Frame your goal statement positively. If you want to improve your retention rates say, “I will hold on to all existing employees for the next quarter” rather than “I will reduce employee turnover.” The first one is motivating; the second one still has a get-out clause “allowing” you to succeed even if some employees leave.

Tip 2:

If you use a To-Do List, make yourself a To-Do List template that has your goals at the top of it. If you use an Action Program, then your goals should be at the top of your Project Catalog.

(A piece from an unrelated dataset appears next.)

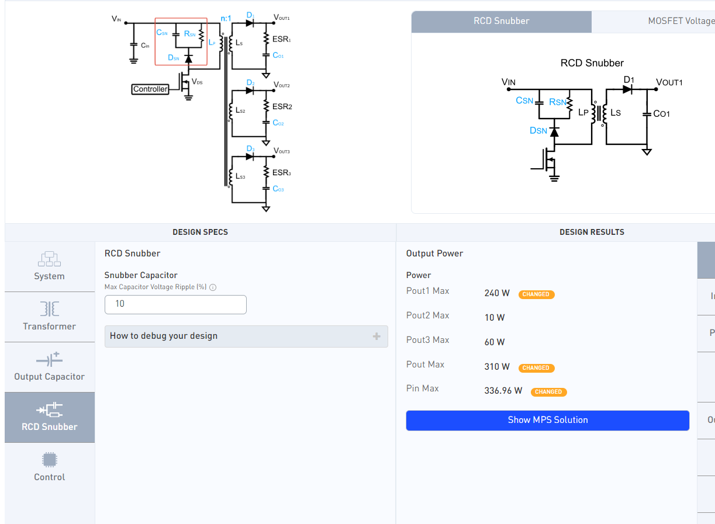Viewport: 715px width, 524px height.
Task: Click the red-boxed snubber section in schematic
Action: point(181,41)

Post your goals in visible places to remind yourself every day of what it is you intend to do. Put them on your walls, desk, computer monitor, bathroom mirror or refrigerator as a constant reminder.

Make an Action Plan

This step is often missed in the process of goal setting. You get so focused on the outcome that you forget to plan all of the steps that are needed along the way. By writing out the individual steps, and then crossing each one off as you complete it, you’ll realize that you are making progress towards your ultimate goal. This is especially important if your goal is big and demanding, or long-term. Read our article on Action Plans for more on how to do this.

Stick With It!

Remember, goal setting is an ongoing activity not just a means to an end. Build in reminders to keep yourself on track, and make regular time-slots available to review your goals. Your end destination may remain quite similar over the long term, but the action plan you set for yourself along the way can change significantly. Make sure the relevance; value, and necessity remain high.

Key Points

Goal setting is much more than simply saying you want something to happen. Unless you clearly define exactly what you want and understand why you want it the first place, your odds of success are considerably reduced. By following the Five Golden Rules of Goal Setting you can set goals with confidence and enjoy the satisfaction that comes along with knowing you achieved what you set out to do.

So, what will you decide to accomplish today?